**Stated problem**
Return the lines from the one containing "Given: Click the" through the one containing "Action: (386, 24)", both included, reproduced word for word. Omit the pictures from your answer.

**Source records**
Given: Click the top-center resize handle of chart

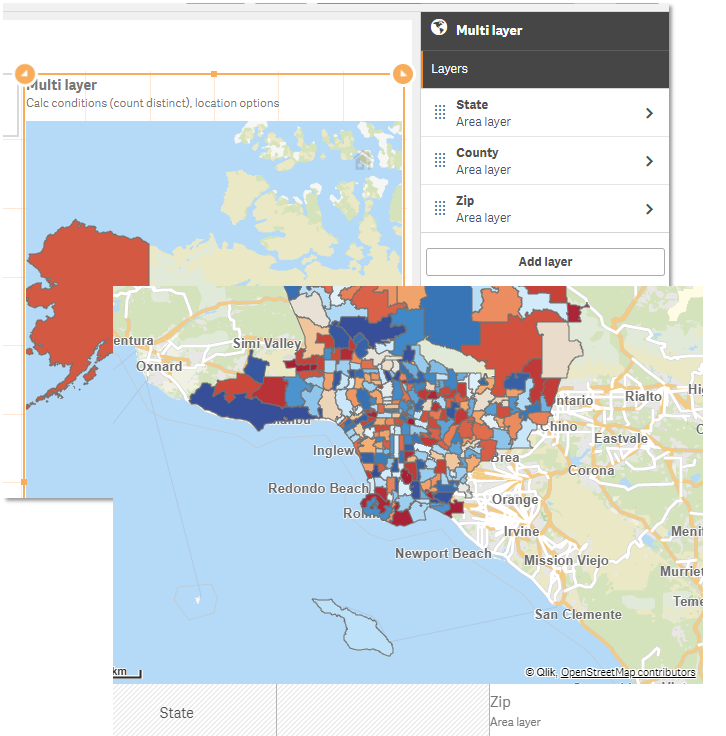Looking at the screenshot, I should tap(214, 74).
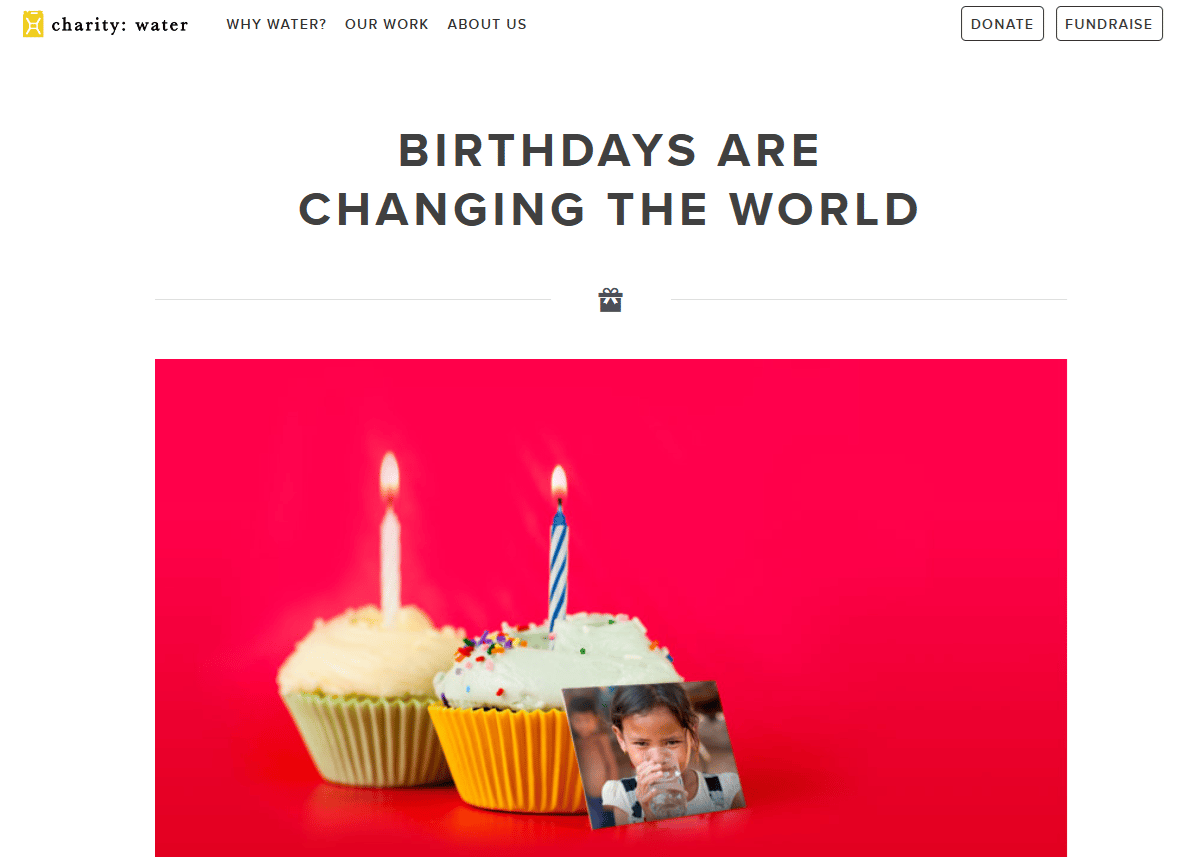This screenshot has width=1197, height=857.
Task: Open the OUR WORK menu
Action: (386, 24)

==

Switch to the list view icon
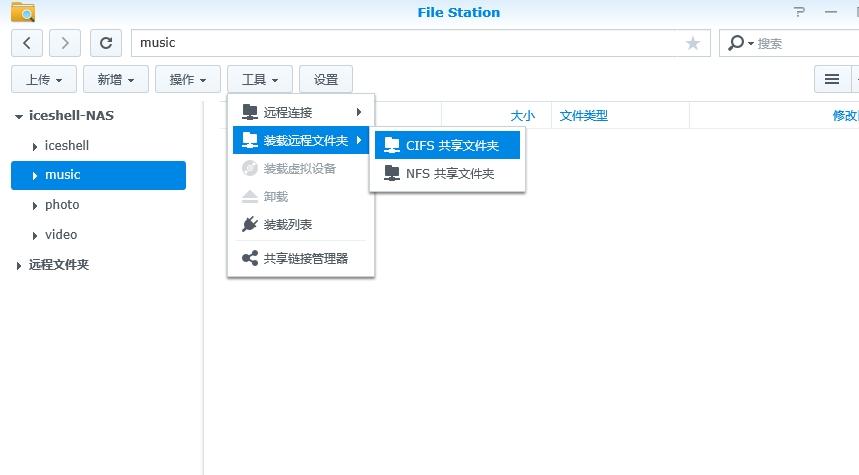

**Final result**
Given: Click the top-center resize handle of chart

Looking at the screenshot, I should tap(214, 74).
This screenshot has width=1197, height=857.
Task: Open the OUR WORK menu
Action: (386, 24)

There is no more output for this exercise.